Extracted records:
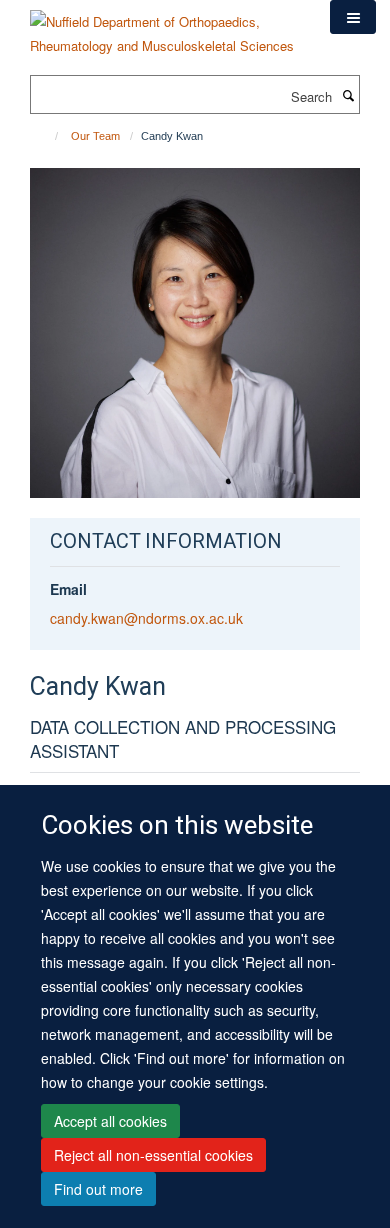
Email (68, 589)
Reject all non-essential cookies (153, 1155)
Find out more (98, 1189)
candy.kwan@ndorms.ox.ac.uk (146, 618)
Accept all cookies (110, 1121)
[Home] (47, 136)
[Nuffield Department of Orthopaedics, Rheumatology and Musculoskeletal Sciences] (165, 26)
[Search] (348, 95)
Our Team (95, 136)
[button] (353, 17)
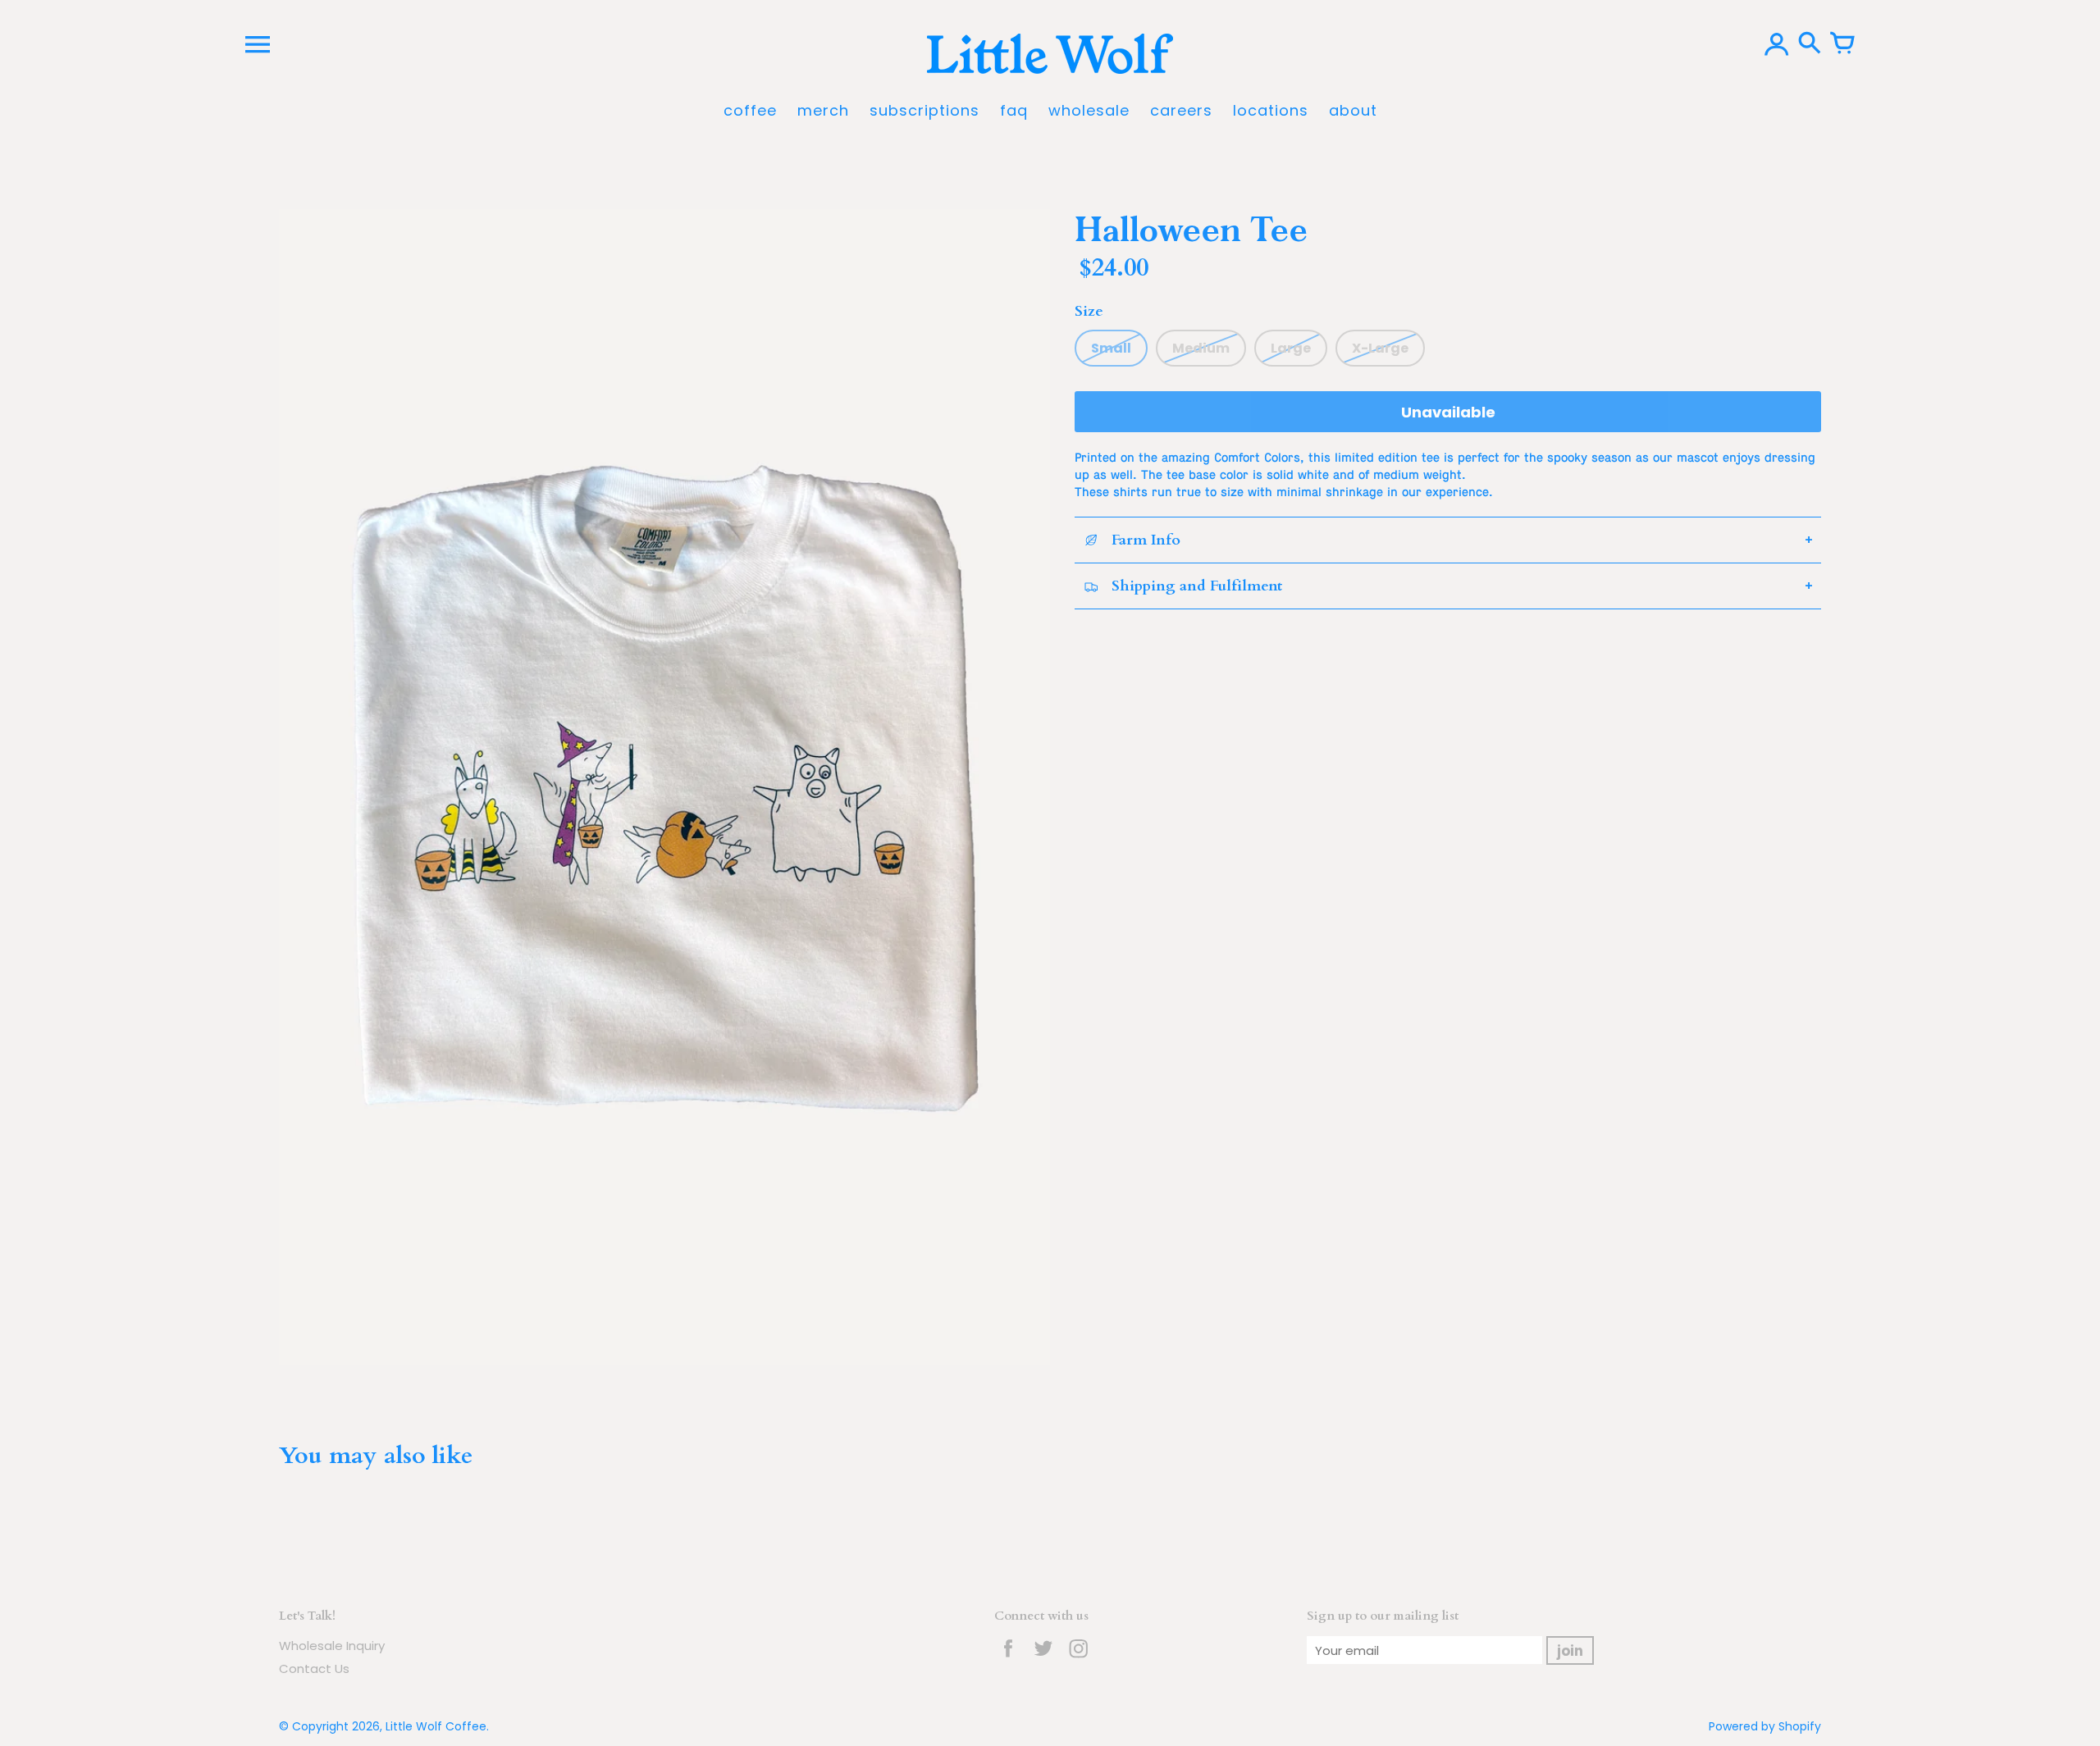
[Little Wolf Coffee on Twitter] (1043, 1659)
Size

# WHAT IS NEEDED:
Copy, from the lines above, each one that holds "cookies".

# RESPONSE FOR THIS EXERCISE:
Reject all non-essential cookies (153, 1155)
Accept all cookies (110, 1121)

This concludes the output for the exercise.